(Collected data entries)
▶
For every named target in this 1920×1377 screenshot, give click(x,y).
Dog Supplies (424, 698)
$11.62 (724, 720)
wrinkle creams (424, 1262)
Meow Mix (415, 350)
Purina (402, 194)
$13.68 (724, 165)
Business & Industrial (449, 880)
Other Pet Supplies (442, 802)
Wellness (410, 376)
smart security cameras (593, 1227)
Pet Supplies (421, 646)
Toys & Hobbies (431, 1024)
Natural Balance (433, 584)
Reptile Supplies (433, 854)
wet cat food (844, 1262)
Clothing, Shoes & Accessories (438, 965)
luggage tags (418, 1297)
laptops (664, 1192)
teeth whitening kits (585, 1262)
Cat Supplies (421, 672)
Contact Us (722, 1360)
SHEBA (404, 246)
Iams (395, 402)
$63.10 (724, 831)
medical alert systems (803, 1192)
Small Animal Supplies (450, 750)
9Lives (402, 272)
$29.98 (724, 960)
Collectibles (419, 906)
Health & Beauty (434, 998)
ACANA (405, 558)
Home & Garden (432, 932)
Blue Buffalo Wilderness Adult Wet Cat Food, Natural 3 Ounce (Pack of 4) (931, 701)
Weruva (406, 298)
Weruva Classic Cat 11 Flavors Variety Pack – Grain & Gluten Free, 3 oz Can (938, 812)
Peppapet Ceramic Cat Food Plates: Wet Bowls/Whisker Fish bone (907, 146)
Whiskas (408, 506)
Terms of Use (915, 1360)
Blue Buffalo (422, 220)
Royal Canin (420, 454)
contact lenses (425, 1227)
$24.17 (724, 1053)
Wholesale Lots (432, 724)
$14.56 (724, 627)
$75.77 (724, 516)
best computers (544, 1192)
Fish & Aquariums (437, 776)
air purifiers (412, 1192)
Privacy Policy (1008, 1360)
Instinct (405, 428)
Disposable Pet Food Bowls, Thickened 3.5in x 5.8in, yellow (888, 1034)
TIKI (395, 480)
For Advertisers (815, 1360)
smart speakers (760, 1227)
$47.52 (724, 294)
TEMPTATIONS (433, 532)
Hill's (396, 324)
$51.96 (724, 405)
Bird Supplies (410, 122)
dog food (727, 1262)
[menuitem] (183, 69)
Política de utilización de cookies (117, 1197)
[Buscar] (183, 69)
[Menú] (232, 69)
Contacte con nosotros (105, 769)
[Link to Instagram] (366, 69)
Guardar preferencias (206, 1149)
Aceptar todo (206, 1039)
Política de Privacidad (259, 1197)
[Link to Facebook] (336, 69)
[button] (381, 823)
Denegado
◀
### Task directions
Among the lines above, which contain the word "Natural"? Copy every one.

### Problem solution
Natural Balance (433, 584)
Blue Buffalo Wilderness Adult Wet Cat Food, Natural 3 Ounce (Pack of 4) (931, 701)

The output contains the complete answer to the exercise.